Aim of the exercise >> Would you write out all of the records that follow, exactly as they stand?

Available records >>
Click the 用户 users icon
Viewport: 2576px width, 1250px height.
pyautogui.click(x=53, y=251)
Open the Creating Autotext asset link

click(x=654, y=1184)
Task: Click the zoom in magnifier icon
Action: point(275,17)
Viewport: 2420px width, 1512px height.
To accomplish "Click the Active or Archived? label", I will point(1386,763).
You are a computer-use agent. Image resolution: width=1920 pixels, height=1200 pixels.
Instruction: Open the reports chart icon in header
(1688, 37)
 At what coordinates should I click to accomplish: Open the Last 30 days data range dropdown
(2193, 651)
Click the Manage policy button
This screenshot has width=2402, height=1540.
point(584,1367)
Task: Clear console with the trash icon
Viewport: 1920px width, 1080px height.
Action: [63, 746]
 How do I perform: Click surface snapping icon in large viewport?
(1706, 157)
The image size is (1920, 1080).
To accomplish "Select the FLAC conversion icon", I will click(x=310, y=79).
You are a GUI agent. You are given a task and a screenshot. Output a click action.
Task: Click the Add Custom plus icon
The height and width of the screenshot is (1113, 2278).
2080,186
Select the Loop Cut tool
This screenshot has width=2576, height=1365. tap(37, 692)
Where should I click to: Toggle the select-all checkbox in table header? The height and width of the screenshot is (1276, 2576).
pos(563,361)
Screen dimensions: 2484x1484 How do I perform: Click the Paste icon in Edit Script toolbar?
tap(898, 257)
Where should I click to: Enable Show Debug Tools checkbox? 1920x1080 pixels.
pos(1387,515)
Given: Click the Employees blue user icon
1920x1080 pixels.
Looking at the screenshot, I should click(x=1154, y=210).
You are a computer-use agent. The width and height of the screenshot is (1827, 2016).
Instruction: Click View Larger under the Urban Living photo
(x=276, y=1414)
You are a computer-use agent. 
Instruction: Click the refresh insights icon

Problem solution >>
Click the 用户 users icon
Viewport: 2576px width, 1250px height.
pyautogui.click(x=53, y=251)
Open the Creating Autotext asset link

click(x=654, y=1184)
Task: Click the zoom in magnifier icon
Action: point(275,17)
Viewport: 2420px width, 1512px height.
To accomplish "Click the Active or Archived? label", I will point(1386,763).
You are a computer-use agent. Image resolution: width=1920 pixels, height=1200 pixels.
Instruction: Open the reports chart icon in header
(1688, 37)
 At what coordinates should I click to accomplish: Open the Last 30 days data range dropdown
(2193, 651)
Click the Manage policy button
This screenshot has width=2402, height=1540.
point(584,1367)
Task: Clear console with the trash icon
Viewport: 1920px width, 1080px height.
Action: [63, 746]
 How do I perform: Click surface snapping icon in large viewport?
(1706, 157)
The image size is (1920, 1080).
To accomplish "Select the FLAC conversion icon", I will click(x=310, y=79).
You are a GUI agent. You are given a task and a screenshot. Output a click action.
Task: Click the Add Custom plus icon
The height and width of the screenshot is (1113, 2278).
2080,186
Select the Loop Cut tool
This screenshot has width=2576, height=1365. tap(37, 692)
Where should I click to: Toggle the select-all checkbox in table header? The height and width of the screenshot is (1276, 2576).
pos(563,361)
Screen dimensions: 2484x1484 How do I perform: Click the Paste icon in Edit Script toolbar?
tap(898, 257)
Where should I click to: Enable Show Debug Tools checkbox? 1920x1080 pixels.
pos(1387,515)
Given: Click the Employees blue user icon
1920x1080 pixels.
Looking at the screenshot, I should click(x=1154, y=210).
You are a computer-use agent. The width and height of the screenshot is (1827, 2016).
Instruction: Click View Larger under the Urban Living photo
(x=276, y=1414)
You are a computer-use agent. 
Instruction: Click the refresh insights icon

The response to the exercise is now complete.